▶ **Exercise instructions**:
Find the string "price" in the records. Copy each line that has it.

Excerpts from a dataset
-*-

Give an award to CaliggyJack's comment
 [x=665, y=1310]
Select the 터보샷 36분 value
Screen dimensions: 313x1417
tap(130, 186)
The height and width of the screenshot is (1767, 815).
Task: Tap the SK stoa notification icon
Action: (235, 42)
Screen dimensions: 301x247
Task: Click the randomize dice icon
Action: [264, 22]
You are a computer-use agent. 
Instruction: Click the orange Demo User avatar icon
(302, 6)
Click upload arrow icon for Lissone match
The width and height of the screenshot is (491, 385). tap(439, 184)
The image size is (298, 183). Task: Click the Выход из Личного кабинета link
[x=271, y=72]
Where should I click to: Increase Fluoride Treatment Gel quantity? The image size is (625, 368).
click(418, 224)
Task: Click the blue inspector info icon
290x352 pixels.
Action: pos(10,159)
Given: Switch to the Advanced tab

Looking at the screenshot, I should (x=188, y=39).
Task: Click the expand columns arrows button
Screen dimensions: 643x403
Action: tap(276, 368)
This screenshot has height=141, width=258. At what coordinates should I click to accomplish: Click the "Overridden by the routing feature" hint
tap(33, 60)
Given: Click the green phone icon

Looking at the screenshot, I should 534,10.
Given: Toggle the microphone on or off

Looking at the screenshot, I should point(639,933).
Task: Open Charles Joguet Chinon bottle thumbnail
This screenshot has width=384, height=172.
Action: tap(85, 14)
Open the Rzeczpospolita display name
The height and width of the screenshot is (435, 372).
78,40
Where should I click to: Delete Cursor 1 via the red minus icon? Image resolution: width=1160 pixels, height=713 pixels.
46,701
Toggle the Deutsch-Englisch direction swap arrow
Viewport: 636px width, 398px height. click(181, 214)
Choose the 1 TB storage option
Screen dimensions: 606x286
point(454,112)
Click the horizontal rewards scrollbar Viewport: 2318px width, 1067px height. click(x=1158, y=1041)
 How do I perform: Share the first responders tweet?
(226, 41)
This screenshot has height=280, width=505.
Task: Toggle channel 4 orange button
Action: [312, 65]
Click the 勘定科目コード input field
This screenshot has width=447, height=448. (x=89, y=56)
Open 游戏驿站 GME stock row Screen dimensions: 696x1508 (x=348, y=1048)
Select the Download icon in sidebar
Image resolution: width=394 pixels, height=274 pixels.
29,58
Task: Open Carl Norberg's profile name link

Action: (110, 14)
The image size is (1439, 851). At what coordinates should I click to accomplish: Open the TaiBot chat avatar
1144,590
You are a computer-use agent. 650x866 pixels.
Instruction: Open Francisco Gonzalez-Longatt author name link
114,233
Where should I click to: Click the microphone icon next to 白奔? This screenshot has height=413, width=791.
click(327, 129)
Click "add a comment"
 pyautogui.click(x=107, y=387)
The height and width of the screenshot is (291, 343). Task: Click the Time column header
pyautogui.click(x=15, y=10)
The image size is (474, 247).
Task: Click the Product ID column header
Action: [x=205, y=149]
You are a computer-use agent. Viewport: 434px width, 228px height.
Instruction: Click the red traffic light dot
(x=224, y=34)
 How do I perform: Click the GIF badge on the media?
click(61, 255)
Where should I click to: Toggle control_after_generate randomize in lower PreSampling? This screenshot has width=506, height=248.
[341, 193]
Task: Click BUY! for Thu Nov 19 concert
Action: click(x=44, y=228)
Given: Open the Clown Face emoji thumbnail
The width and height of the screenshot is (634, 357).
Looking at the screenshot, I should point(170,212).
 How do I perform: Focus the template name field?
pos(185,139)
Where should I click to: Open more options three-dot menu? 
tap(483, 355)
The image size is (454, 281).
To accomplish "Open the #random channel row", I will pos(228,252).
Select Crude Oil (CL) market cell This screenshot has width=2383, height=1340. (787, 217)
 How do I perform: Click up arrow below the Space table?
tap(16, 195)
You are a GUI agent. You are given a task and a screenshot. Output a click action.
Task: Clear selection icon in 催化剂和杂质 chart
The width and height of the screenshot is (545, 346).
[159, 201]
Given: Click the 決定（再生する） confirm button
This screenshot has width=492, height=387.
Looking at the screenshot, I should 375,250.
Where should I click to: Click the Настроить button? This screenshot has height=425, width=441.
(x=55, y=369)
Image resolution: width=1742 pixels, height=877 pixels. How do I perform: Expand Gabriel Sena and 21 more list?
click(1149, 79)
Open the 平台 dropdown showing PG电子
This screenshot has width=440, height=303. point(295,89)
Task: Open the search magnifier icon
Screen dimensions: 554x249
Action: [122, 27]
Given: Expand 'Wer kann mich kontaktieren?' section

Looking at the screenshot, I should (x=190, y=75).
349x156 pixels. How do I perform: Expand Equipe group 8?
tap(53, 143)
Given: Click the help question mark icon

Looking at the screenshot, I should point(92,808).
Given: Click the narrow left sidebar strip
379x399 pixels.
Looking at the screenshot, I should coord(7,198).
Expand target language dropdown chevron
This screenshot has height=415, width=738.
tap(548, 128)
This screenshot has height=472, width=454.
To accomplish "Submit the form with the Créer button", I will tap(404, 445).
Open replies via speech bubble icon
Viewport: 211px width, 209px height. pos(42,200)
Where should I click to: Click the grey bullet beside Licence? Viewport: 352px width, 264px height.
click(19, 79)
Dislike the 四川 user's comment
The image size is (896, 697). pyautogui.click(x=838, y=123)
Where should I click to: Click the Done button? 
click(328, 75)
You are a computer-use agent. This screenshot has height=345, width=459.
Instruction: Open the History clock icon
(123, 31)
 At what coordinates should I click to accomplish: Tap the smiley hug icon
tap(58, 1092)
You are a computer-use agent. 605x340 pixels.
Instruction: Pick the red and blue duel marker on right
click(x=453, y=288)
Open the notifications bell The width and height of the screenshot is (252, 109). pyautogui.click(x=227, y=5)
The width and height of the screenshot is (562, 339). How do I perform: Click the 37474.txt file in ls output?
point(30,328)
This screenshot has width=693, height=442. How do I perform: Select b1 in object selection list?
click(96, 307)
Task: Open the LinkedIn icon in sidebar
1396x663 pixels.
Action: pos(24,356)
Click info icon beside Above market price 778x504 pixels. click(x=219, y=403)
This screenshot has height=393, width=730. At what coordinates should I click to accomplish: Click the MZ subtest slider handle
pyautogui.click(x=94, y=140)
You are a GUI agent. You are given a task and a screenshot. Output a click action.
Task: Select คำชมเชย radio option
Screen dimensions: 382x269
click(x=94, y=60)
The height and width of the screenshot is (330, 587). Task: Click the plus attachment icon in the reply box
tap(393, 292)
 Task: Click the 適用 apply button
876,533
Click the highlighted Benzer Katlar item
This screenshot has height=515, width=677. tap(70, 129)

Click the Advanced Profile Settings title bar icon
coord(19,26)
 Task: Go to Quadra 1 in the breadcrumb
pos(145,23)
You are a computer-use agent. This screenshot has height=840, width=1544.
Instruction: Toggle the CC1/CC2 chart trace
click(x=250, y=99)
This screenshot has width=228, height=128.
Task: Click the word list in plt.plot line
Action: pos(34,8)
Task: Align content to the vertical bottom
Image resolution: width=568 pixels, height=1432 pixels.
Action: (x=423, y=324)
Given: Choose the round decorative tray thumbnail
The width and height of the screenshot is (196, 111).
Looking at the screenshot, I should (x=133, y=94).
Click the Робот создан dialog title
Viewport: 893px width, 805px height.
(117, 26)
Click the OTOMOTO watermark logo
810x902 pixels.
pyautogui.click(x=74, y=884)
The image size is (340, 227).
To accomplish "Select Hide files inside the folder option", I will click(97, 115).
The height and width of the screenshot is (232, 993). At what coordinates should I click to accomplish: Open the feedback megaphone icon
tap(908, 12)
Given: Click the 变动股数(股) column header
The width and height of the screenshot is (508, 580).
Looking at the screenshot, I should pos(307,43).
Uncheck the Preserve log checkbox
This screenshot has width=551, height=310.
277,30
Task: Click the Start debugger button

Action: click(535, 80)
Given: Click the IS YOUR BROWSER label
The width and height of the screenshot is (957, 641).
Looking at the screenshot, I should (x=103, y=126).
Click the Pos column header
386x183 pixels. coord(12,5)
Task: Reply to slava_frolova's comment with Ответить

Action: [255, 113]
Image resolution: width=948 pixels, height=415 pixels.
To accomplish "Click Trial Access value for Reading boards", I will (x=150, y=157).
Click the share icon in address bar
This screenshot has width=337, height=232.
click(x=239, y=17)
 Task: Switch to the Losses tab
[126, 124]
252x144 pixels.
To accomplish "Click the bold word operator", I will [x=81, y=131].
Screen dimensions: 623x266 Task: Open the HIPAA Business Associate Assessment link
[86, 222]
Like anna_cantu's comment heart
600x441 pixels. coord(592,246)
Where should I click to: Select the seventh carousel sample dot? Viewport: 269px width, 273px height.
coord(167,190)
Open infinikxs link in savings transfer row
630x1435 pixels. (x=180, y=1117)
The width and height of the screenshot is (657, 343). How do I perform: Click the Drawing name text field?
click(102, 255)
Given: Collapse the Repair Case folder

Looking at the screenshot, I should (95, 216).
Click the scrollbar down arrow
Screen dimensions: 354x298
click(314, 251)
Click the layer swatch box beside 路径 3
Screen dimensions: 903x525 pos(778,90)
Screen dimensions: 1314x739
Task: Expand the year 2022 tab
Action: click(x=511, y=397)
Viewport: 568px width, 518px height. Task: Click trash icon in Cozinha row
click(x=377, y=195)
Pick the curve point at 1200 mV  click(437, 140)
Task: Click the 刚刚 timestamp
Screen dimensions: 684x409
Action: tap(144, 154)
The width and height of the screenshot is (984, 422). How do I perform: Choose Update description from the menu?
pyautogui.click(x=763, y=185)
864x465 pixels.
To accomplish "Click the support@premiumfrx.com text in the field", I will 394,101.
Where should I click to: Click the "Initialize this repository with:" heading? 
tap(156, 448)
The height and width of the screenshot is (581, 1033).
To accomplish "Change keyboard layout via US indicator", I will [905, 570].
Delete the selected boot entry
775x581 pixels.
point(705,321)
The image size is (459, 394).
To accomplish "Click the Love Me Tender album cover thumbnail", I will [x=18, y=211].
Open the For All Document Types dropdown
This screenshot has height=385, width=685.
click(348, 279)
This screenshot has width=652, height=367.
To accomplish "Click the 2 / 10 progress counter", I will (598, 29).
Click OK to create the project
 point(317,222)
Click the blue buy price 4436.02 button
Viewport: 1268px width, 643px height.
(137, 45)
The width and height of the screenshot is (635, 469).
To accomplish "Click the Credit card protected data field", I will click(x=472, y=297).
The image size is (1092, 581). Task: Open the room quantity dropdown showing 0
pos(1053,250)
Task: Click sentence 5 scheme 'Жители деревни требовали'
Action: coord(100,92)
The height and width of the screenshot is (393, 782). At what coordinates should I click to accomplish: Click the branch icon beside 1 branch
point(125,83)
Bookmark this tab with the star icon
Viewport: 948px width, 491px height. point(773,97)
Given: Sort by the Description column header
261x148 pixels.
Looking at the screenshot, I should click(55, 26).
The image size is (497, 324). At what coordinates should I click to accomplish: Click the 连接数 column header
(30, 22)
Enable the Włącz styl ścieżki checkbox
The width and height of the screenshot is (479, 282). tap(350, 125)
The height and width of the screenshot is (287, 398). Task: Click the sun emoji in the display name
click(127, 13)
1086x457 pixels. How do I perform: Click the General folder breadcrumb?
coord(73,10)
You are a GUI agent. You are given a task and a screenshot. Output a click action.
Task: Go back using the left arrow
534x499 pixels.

-*-

▶ **Answer to the exercise**:
Click info icon beside Above market price 778x504 pixels. click(x=219, y=403)
Click the blue buy price 4436.02 button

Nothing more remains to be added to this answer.